I have never quite understood why, for the past 40 years, we in this country have had such a passion for structural change. Having sat on the other side of the argument in local government for much of that time, I have concluded that very often those who run our national affairs do not think that they have enough sufficiently serious matters to occupy them, so they tinker with the structure of local government, keeping everyone in a state of ferment so that they cannot properly do what they are supposed to do on behalf of those whom they serve. The real problem behind this so-called need for change is that it is a massive distraction from the proper provision of services to local communities. I say with my hand on my heart that the intellectual effort that goes into dealing with this subject in every authority at every level is beyond anything that is put into service provision. In my view, that is a disgrace and the longer the argument is perpetuated the worse things will become.

The Parliamentary Under-Secretary of State, Department for Communities and Local Government (Baroness Andrews): My Lords, I echo the opening statement of the noble Baroness about how nice it is to be back dealing with the local government Bill.
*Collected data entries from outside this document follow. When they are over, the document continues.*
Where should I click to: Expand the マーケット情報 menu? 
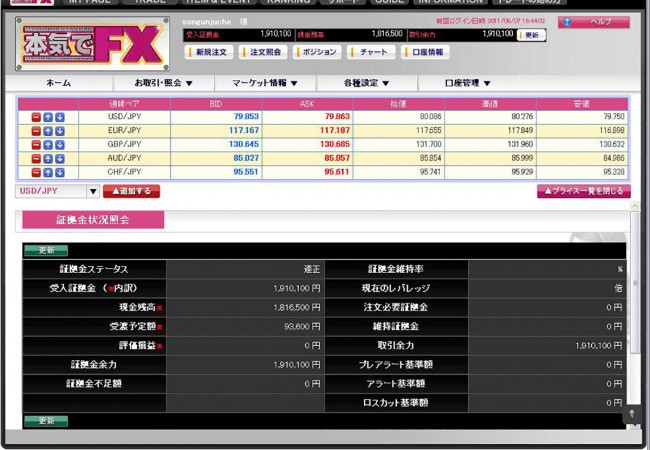coord(265,83)
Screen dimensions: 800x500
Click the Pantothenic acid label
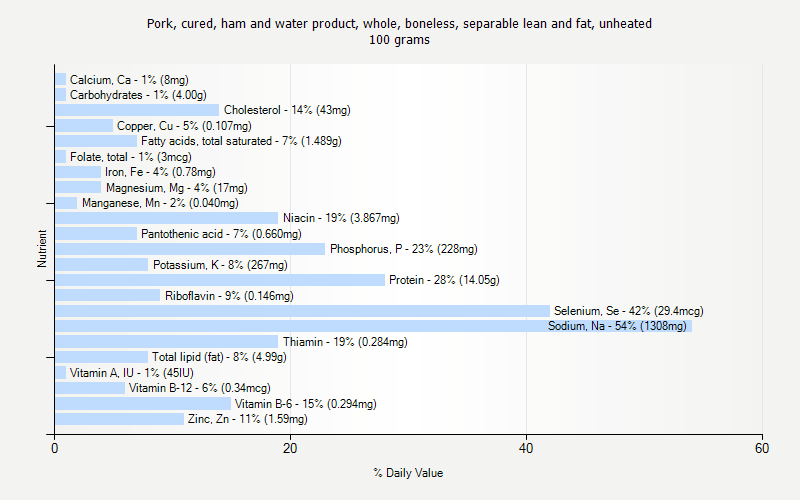click(x=220, y=234)
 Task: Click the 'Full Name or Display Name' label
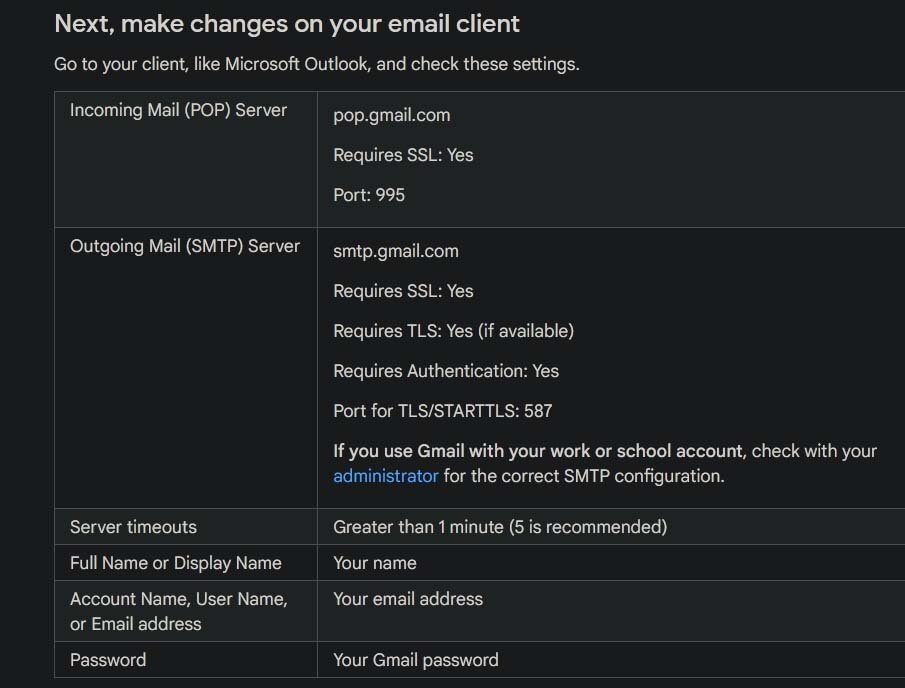(176, 563)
I welcome everyone back, refreshed, sharpened and focused, to the Report stage.

Some large issues have been raised in the opening statements on this group of amendments. It is probably worth responding first to the noble Lord, Lord Dixon-Smith, who concluded his argument by referring to the matter raised by the noble Baroness, Lady Scott, about why we are doing this. I can absolutely assure the noble Lord that no one is more conscious than the Government are of how much effort goes into restructuring and that the object is and must be about better services. That is exactly where we started from and exactly why we started with a process that is different from the previous process in 1992. The process was driven by an invitation to local authorities to consider moving towards unitary status.
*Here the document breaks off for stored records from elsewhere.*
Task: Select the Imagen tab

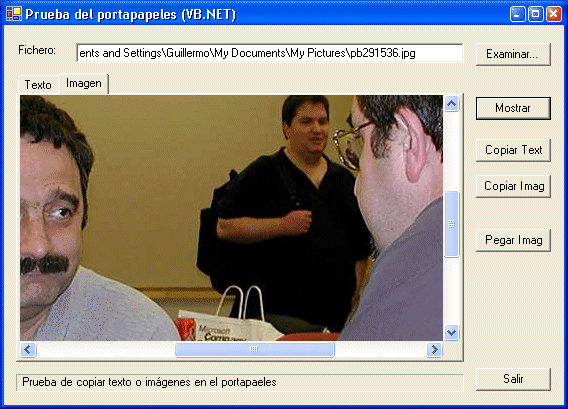Action: (84, 84)
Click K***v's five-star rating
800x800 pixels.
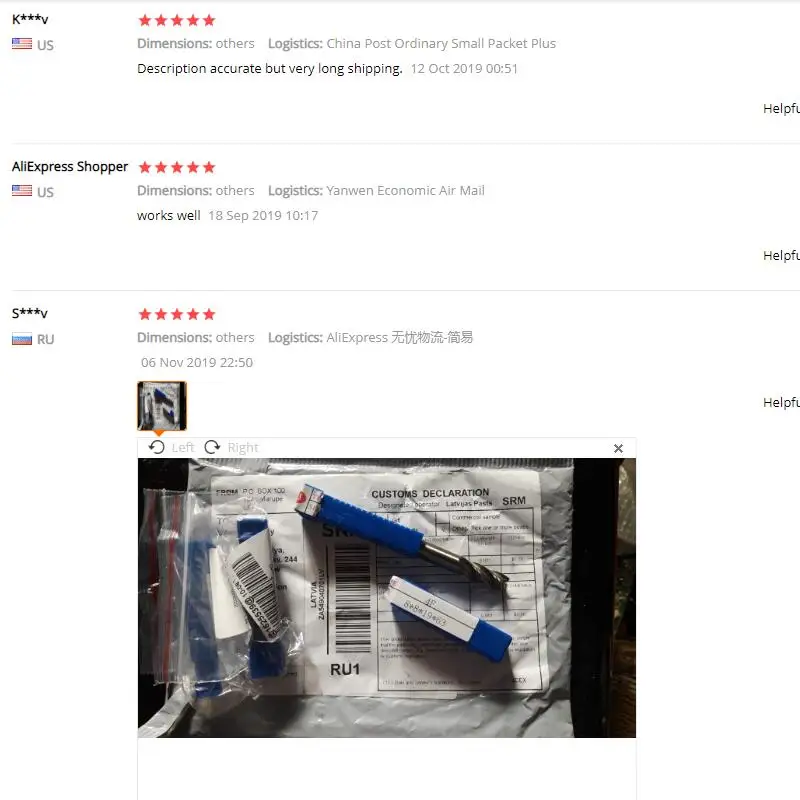point(177,20)
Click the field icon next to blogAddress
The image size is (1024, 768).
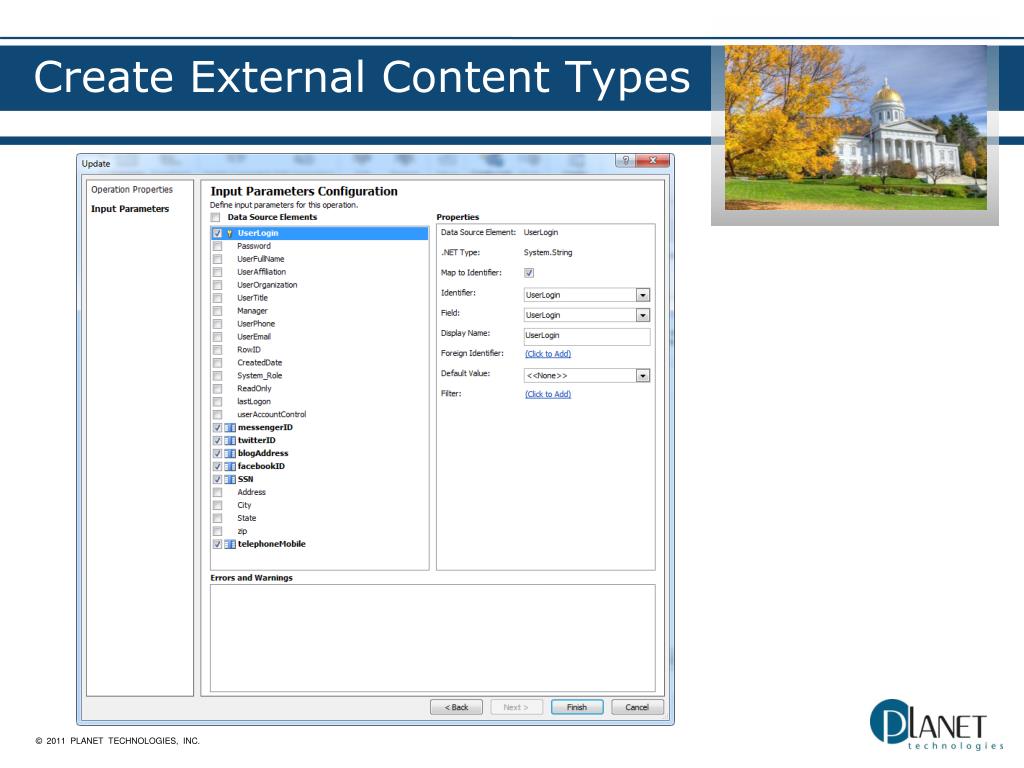(x=230, y=453)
I do not know enough about the French system but I do not think that the French have duplication of functions or confusions over which authority collects waste and which deals with it, or whether there are any two separate mandates held for a single area, which is what we have with the two-tier system. In some areas the system has been made to work well, but we have always known that it has been flawed, because it builds in conflict and duplication of functions.

We started from the presumption that if there were an opportunity to move towards that new system, local authorities would give us their arguments on whether they wanted to, against the criteria that we set very clearly: better leadership, better neighbourhood engagement, better services and all the things that we know make a crucial difference to improving local areas. We looked for a broad range of support on that.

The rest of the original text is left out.